A scene from 'Closer'

"Closer" Overview

*1/2 star

Rating: R
2004

Cast and Crew

Director : Mike Nichols
Producer : Cary Brokaw,John Calley,Robert Fox,Mike Nichols,Scott Rudin
Screenwiter : Patrick Marber
Starring : Natalie Portman,Jude Law,Julia Roberts,Clive Owen

Love and romance are tough stuff. Leave it to Mike Nichols and his adaptation of the callous play Closer to make it even tougher.

The setup holds promise: Four characters in dreary London couple and de-couple, falling in and out of relationships over a four year span. The story is told piecemeal, as it focuses on brief events in the couples' lives, separated by months or years. It begins as American stripper Alice (Natalie Portman) meets British obituary writer Dan (Jude Law) by happenstance. A year later, Dan encounters photographer Anna (Julia Roberts), whom he immediately begins to lust after. Later, Dan plays an internet prank on dermatologist Larry (Clive Owen), which unexpectedly sends him into the arms of Anna. They marry, and Anna promptly starts an affair with Dan. Dan confesses to Alice, she becomes a stripper again. Anna confesses to Larry, and she leaves him, sending Dan to Alice for the first time. And round and round we go until everyone's had a shot at everyone else.

From the start, Closer makes no attempt to hide its unlikely plot and wholesale absurdity. Characters behave completely irrationally, uttering the worst dialogue imaginable. "Why won't you let me love you!?" "I love you and I need a piss." Who talks like this!? No one. Not even British people.

Of course, no one goes to the movies to see boring reality projected on the screen, but the ridiculous situations we see in Closer defy logic to an extreme that ought not to be allowed on film. Would an estranged husband really offer to sign divorce papers if he was given the opportunity to treat his wife "like a whore" one last time? And would this change her mind about the divorce? People this crazy don't exist, and they don't make for good film subjects in any case. The whole affair is just plain phony.

Nichols has a legendary pervy side (Carnal Knowledge, The Graduate), and Closer proves that it's only getting worse. Here he doesn't just treat Portman and Roberts like sluts, but he manages to turn the guys into whores, too, with Dan and Larry engaging in a little cybersex game that ranks as both the most amusing and least credible part of the film.

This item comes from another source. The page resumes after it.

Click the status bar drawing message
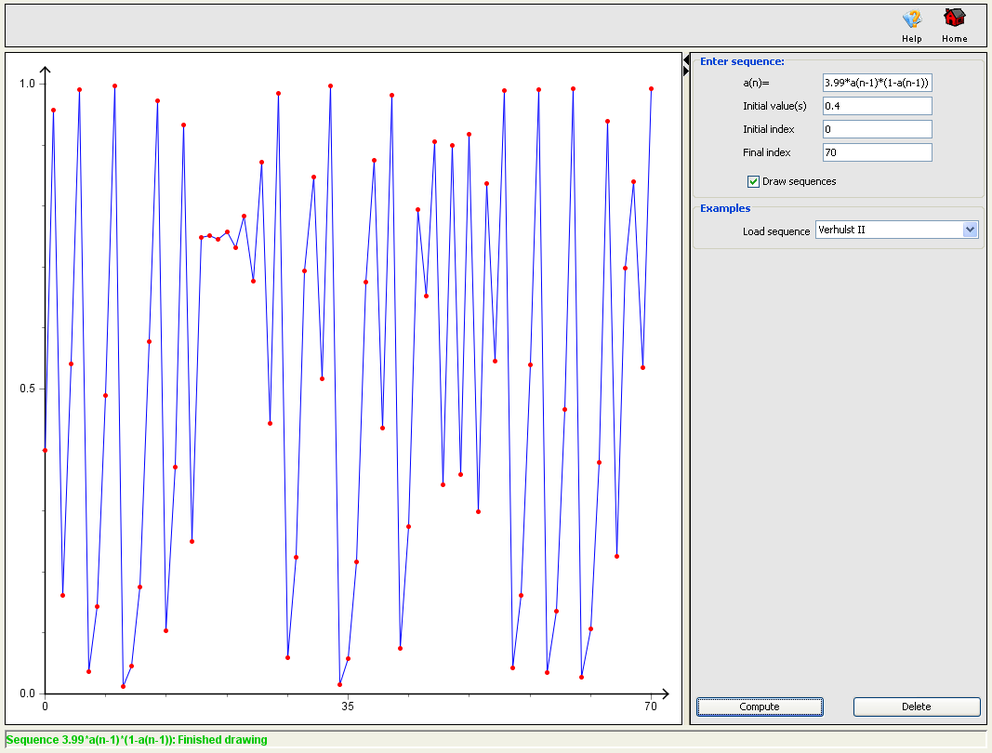 pyautogui.click(x=137, y=740)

Closer is much more interesting from a structural standpoint than for anything in its repellent story. Unfortunately, the time skipping doesn't even come close to carrying the film on its own. If any element of this story is interesting to you, track down a copy of 1983's Betrayal, which is told with similar gaps in the timeline -- but in reverse. You might also check out Nichols' own Who's Afraid of Virginia Woolf?, a similar four-character movie that's filled with rage and, unlike Closer, a soul.

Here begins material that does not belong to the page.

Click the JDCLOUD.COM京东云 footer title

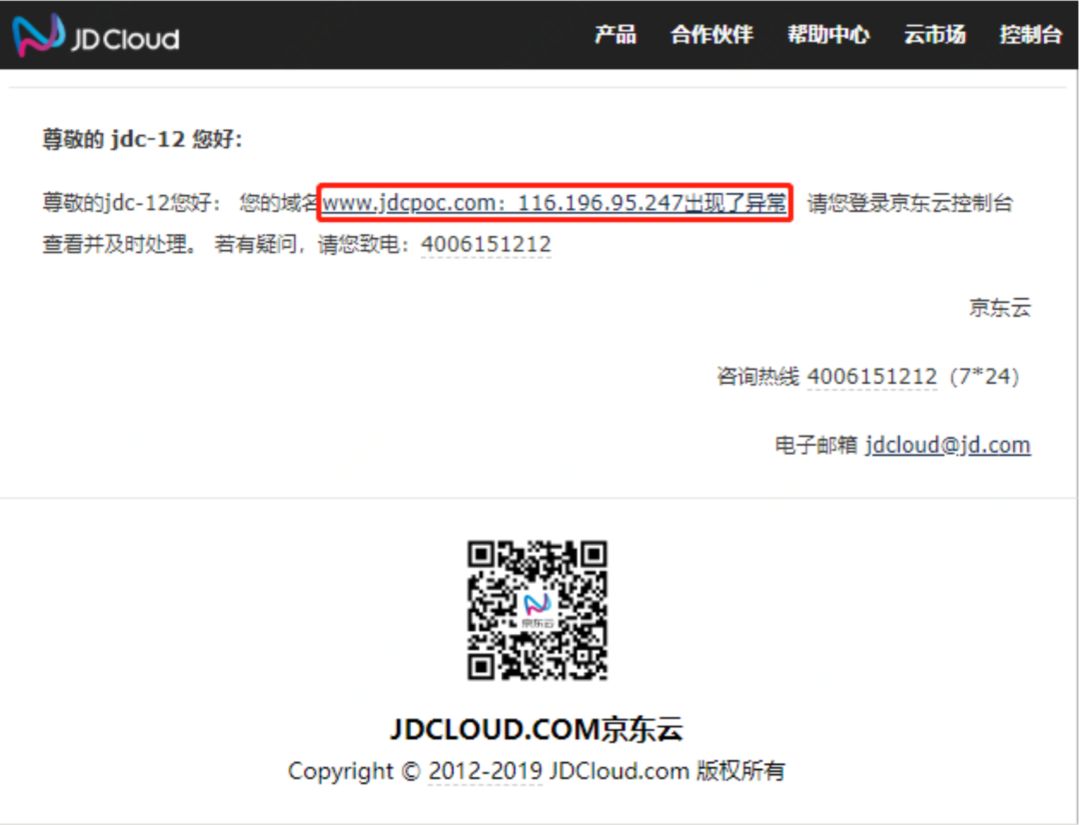pos(537,729)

Perhaps the most unconscionable thing about Closer is that it takes four excellent actors and consistently insults them with shoddy dialogue that reduces them to caricatures and jokes. I feel especially embarrassed for Roberts, whose role in the film seems to be a neurotic potty-mouth who's willing to blurt out whatever pops into her head.

Don't be misled by the film's timing and its white poster into thinking Closer is a holiday film for the masses. On the contrary: Suffering through Closer is like watching a terrible train wreck in excruciatingly slow motion.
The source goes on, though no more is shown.